Asked about the accessibility of the North Shore, Hansen explains that at the moment, no one can really answer because there are no empirical measurements for accessibility.

There needs to be a national and eventually an international standard for accessibility, similar to the way building codes are rated based on energy efficiency.

Hansen is raising money for an Accessibility Certification Program through the Rick Hansen Foundation. He’s also asking for building owners to reach out to his foundation for an accessibility rating.

“There’ll be no criticisms as to where you are, it’s only the ability to create a framework of where you need to go.”

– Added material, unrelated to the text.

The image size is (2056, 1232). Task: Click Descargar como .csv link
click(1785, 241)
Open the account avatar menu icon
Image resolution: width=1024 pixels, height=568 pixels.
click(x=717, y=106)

It’s almost time to go out and address the crowd.

Hansen is prepared to talk about his past but he says he believes his best work is still in front of him.

It’s difficult to grasp how much Canada has changed since Hansen set out on his tour, and how much he’s changed it.

Just before the first leg of the Man in Motion tour, Hansen was slated to be honoured at UBC’s faculty club.

With no wheelchair access, they’d loaded the soon-to-be world famous Canadian icon into a dumbwaiter, cranking him to the wrong floor where, according to the book, he’d scared “the daylights” out of a cook before emerging at the correct floor.

At Brockton, Hansen is introduced by Josh Handford, a student, musician and composer, who’s also visually impaired.

“As someone who lives with a disability but is not defined by it, it’s my pleasure to welcome Rick Hansen and his team to Brockton!” Handford announces.

The crowd cheers and Hansen rolls in.